If a line in the records below contains the word "header", copy it out.

────────

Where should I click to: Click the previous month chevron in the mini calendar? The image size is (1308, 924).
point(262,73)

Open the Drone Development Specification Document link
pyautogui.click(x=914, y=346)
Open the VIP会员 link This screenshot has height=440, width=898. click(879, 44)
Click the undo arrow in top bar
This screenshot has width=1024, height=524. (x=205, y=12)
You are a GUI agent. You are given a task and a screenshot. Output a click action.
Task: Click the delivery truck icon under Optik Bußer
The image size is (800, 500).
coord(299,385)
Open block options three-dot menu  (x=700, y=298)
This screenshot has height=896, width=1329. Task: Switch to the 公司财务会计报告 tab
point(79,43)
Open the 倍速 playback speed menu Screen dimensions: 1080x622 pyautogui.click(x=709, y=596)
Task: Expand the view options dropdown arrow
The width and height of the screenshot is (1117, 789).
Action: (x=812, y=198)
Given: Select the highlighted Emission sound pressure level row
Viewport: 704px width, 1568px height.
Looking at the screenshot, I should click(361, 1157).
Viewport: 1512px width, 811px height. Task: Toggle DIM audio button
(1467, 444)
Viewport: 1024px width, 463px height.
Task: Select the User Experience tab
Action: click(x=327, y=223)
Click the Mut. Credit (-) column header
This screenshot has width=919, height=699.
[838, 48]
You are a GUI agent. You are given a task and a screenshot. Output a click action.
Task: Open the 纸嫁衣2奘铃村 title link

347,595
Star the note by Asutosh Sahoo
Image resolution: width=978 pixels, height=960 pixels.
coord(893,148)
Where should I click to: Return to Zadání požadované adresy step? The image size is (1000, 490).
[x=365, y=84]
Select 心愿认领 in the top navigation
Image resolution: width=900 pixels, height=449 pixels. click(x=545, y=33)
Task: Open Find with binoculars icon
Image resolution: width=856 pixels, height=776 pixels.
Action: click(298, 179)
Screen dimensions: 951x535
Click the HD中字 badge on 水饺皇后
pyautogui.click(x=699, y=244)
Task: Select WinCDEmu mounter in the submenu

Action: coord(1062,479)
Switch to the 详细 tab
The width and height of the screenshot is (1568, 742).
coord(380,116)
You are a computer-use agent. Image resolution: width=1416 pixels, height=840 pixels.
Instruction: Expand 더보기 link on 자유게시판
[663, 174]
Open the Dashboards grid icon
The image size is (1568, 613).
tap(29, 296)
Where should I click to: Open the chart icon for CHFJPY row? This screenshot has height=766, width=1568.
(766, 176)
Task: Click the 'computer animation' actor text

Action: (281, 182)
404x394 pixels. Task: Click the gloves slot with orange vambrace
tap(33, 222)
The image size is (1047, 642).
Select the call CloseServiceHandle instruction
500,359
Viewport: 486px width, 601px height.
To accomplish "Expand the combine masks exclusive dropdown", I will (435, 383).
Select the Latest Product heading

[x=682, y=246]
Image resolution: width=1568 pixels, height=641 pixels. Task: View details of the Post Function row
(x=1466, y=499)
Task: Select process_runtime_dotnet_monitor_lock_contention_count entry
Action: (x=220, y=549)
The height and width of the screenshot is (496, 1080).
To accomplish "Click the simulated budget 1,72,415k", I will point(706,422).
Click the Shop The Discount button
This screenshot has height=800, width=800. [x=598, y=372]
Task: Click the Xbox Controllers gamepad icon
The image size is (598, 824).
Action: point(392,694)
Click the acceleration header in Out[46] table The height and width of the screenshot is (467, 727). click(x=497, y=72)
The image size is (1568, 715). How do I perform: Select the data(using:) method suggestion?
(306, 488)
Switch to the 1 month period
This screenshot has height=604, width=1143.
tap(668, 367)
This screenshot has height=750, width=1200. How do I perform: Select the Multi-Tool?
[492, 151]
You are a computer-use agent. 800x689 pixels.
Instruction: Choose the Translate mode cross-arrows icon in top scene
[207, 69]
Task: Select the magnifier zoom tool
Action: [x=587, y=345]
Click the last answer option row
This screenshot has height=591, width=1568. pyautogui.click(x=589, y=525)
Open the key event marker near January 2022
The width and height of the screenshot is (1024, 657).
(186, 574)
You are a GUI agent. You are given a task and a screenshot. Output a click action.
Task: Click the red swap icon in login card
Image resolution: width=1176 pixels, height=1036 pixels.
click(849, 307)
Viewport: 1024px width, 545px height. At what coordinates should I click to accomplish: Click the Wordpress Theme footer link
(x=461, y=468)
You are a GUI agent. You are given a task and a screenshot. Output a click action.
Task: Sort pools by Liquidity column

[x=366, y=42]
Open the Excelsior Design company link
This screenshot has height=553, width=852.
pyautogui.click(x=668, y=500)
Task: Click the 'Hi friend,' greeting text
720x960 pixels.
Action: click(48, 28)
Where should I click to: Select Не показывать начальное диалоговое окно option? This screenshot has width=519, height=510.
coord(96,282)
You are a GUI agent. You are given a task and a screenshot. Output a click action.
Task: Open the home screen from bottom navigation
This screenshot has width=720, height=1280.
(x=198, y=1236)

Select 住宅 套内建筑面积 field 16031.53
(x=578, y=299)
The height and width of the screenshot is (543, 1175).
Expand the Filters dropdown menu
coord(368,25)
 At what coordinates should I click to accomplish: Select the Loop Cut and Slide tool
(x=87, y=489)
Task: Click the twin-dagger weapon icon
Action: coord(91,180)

────────

▸ Your solution
Click the Mut. Credit (-) column header
Click the acceleration header in Out[46] table The height and width of the screenshot is (467, 727). click(x=497, y=72)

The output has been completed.